Auto e mezzi agricoli dati alle fiamme con molotov a Torriglia: scattano le misure per due indagati, lui già in carcere

Un incendio notturno ha distrutto due auto e una macchina agricola e ha danneggiato anche la struttura e l’abitazione vicina: per i carabinieri sarebbe stata una vendetta legata alla fine di una relazione.
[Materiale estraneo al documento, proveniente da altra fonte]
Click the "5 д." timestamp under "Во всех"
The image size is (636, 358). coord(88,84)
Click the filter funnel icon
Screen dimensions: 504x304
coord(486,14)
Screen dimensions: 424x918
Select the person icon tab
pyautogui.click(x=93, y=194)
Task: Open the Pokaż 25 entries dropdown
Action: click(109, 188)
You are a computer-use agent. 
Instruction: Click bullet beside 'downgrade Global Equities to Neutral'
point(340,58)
La donna avrebbe dovuto “coprire” l’uomo con un alibi

I carabinieri della Compagnia di Chiavari hanno eseguito una misura cautelare disposta dal Giudice per le indagini preliminari del Tribunale di Genova, su richiesta della Procura, nei confronti di un 54enne e di una 55enne indiziati di incendio aggravato e porto illegale di bottiglie incendiarie “molotov”, che la normativa italiana inquadra tra le armi da guerra.
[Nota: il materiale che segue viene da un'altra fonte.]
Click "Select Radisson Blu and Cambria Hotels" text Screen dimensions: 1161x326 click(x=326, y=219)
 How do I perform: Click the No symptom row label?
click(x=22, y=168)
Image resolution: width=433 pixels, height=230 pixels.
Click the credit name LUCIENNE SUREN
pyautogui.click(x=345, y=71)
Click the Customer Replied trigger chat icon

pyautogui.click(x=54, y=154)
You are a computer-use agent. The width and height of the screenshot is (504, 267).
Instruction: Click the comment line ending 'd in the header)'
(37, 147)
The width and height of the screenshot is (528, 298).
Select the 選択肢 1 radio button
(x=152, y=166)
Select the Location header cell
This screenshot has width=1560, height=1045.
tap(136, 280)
L’incendio nella notte: danni anche alla casa
I fatti risalgono alla notte tra il 25 e il 26 gennaio 2025, quando carabinieri e vigili del fuoco intervennero a Torriglia per un rogo che aveva coinvolto due autovetture e una macchina agricola. Secondo la ricostruzione, per appiccare l’incendio sarebbero state usate molotov.
Le fiamme, una volta divampate, non si sarebbero limitate ai veicoli: avrebbero danneggiato anche la struttura che li ospitava e persino l’abitazione dove una coppia stava dormendo, aumentando il livello di pericolo dell’episodio.

Il movente ipotizzato: vendetta e minacce precedenti
Fin dall’inizio le indagini si sono concentrate anche sul possibile movente. Gli investigatori hanno ricostruito che la donna destinataria dell’atto intimidatorio, in passato, avrebbe già subito maltrattamenti da parte dell’ex partner e sarebbe stata anche minacciata con frasi che richiamavano l’idea di darle fuoco.
Intercettazioni e verifiche: il ruolo dei due indagati
L’attività investigativa – fatta di intercettazioni, analisi dei tabulati telefonici e perquisizioni personali e locali – ha portato, secondo quanto comunicato, a raccogliere elementi in base ai quali il 54enne avrebbe organizzato l’incendio come ritorsione per la fine della relazione. La 55enne avrebbe avuto un ruolo di supporto: lo avrebbe accompagnato sul posto e avrebbe dovuto aiutarlo a “coprirsi”, fornendogli un alibi.
Le misure: carcere per lui, obbligo di firma per lei
Al 54enne, che risulta già detenuto nella casa circondariale di Vicenza per i maltrattamenti emersi nel corso dell’inchiesta, è stata notificata un’ulteriore misura cautelare in carcere. La 55enne, invece, è stata sottoposta all’obbligo di presentazione alla polizia giudiziaria.
L’inchiesta, ora, prosegue sul fronte giudiziario per definire responsabilità e quadro complessivo di un episodio che, oltre ai danni materiali, ha messo in pericolo anche chi dormiva nell’abitazione vicina.